Categories: BUSINESS & FINANCE

Tax Consequences for Independent Contractors: How Much You Pay as a Self Employed Individual?

Many people today are accepting jobs with companies who have elected to pay them as independent contractors rather than as typical payroll employees. Companies do this for a variety of reasons, not the least of which are the tax savings they benefit from by not paying social security and Medicare taxes for their “employees.” Individuals in the 16-25 year old age bracket are the ones most unaware by the tax consequences of accepting independent contractor income.

Many individuals who are new to the independent contractor business are unaware that the tax savings of their new “employer” actually become tax expenses for themselves. These new independent contractors are often surprised at tax filing time of the amount of federal tax they owe as a result of enjoying the freedom of being self employed, especially since most companies do not withhold any federal or state taxes from the monies that they pay to their independent contractors.

Independent contractors typical file a schedule C with their individual federal tax return to report their self employment income. Often they have little or no expenses that they can legitimately write off to help offset their taxable income. Self employment income is subject to income tax at the same tax rate as any other wages and compensation the individual has received throughout the year, but the income tax is not the only tax they are responsible for.

In addition to the income tax is the self employment tax, which is 15.3 percent of net business income when net self employment income is over $400 for the tax year. This additional 15.3 percent tax is what takes many people by surprise. For example, say Bill receives $12,000 a year as an independent contractor and has only $2,000 worth of legitimate business expenses to write off. Bill now has $10,000 worth of taxable self-employment income.

If Bill is in the 15 percent tax bracket for federal taxes for the year, he will owe approximately $1500 in federal tax (before adjustments, deductions, and credits) and will owe an additional $1500 in self employment tax. It is important to note that the typical tax credits including child tax credit, retirement savings credit, child and dependent care credit, and education credits do not reduce the amount of self employment tax owing.

Additionally, independent contractors must beware of a potential penalty tax. The federal penalty tax typically kicks in when the taxpayer has not paid through withholdings and quarterly estimated tax payments at least 90 percent of the current year’s tax balance or 100 percent of the previous year’s tax balance.

Finally, preparing a federal tax return that includes self employment income reported on a schedule C is more difficult and time consuming than a tax return without a schedule C and often requires the assistance of a paid tax professional. The cost of preparing a schedule C with a federal tax return at a professional tax preparation firm can be quite high, often bringing the total tax preparation bill to between $200 and $400 dollars. Also bear in mind that federal returns with a schedule C are more frequently audited than returns without a schedule C.

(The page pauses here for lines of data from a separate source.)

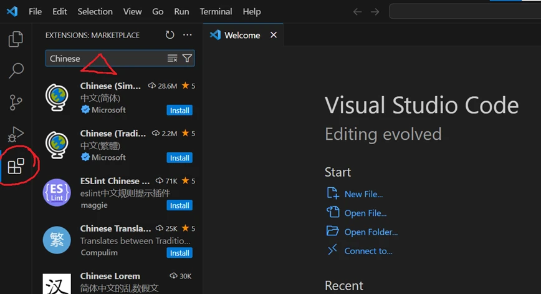Close the Welcome tab
Screen dimensions: 541x294
click(273, 35)
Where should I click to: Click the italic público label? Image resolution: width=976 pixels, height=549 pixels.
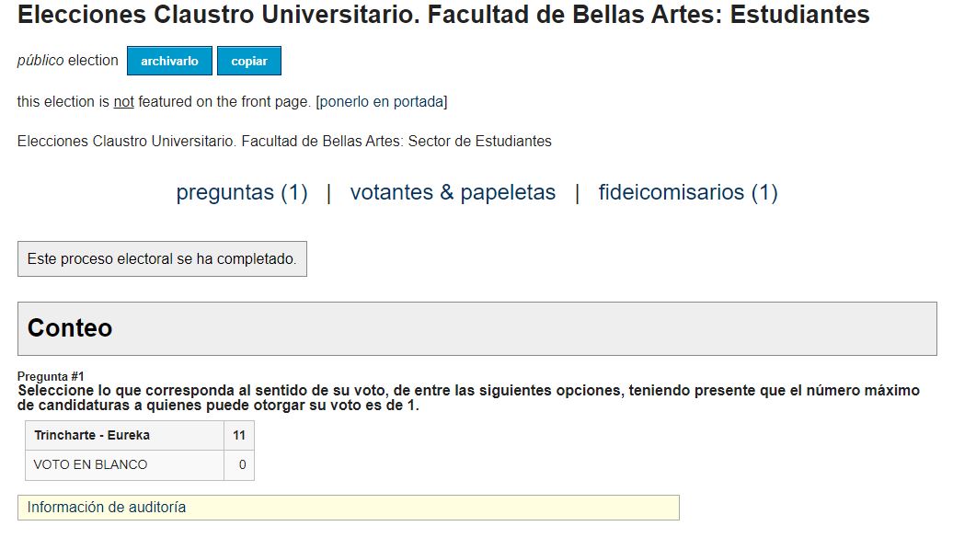(40, 61)
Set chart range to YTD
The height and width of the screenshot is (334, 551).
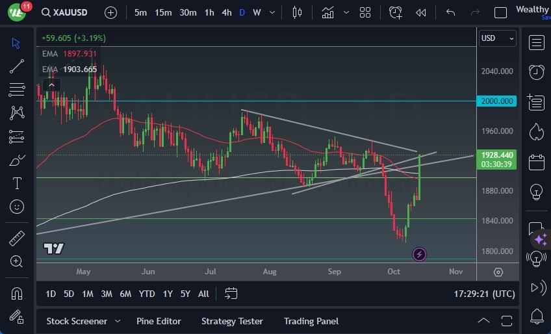click(147, 294)
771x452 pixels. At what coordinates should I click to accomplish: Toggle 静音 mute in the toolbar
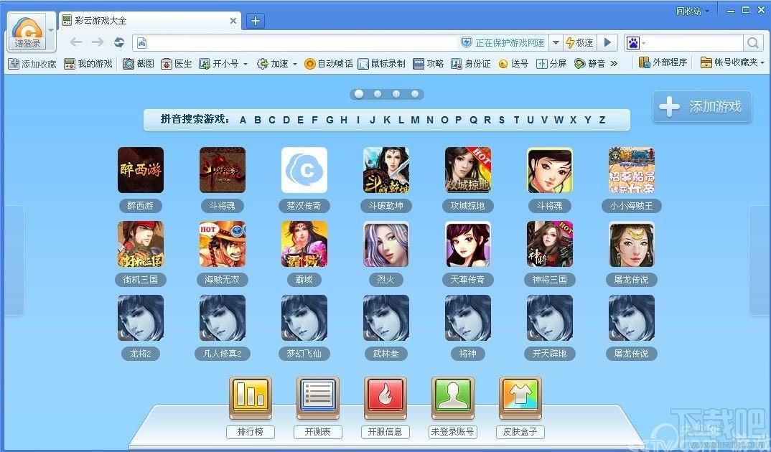pyautogui.click(x=589, y=64)
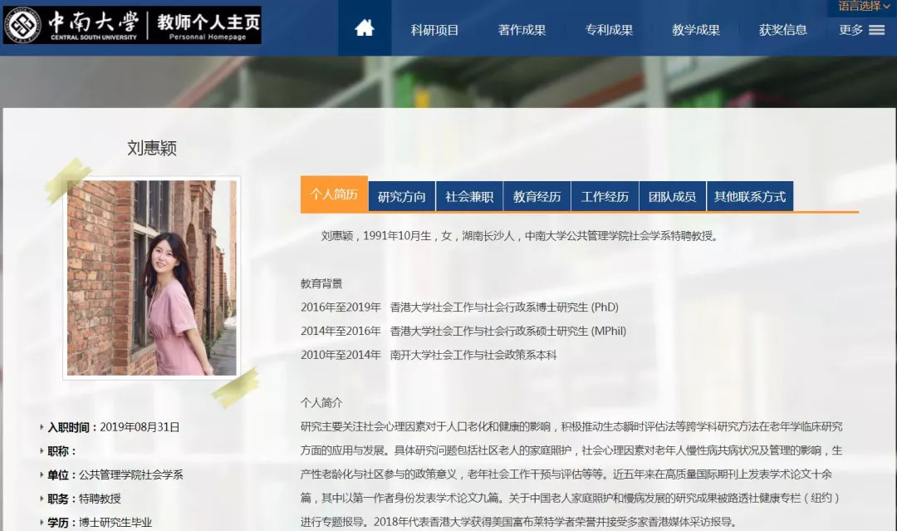Switch to the 工作经历 tab
The width and height of the screenshot is (897, 531).
click(x=605, y=196)
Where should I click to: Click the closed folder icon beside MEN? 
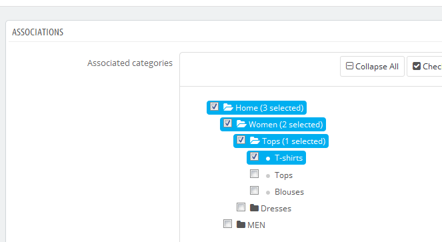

If you have been offered an independent contractor position it is very important that you calculate the ultimate cost to you as a taxpayer to see if the salary being offered is worth the time and effort. For example, if you are being offered $15 an hour as an independent contractor and $12 an hour as a payroll employee, you may initially be tempted by the fact that your “take home” pay will be $15 an hour with the first offer and probably be less than $10 an hour (based on average state and federal tax withholdings) with the second offer. However, if you have little to no business expenses to write off then your “take home” with the first offer after paying income and self employment tax drops to only $9.75 an hour and brings with it the additional stress of correctly reporting the self employment income on a schedule C.

All in all, the tax consequences of being paid as an independent contractor can really add up. It is important that anyone who is considering accepting a position as an independent contractor calculate the tax consequence to see if the income offered is worth the cost to the taxpayer. If in doubt, speak to a tax professional (H&R; Block tax professionals, as well as many others, will offer free tax advice) regarding the tax consequences for your unique tax situation.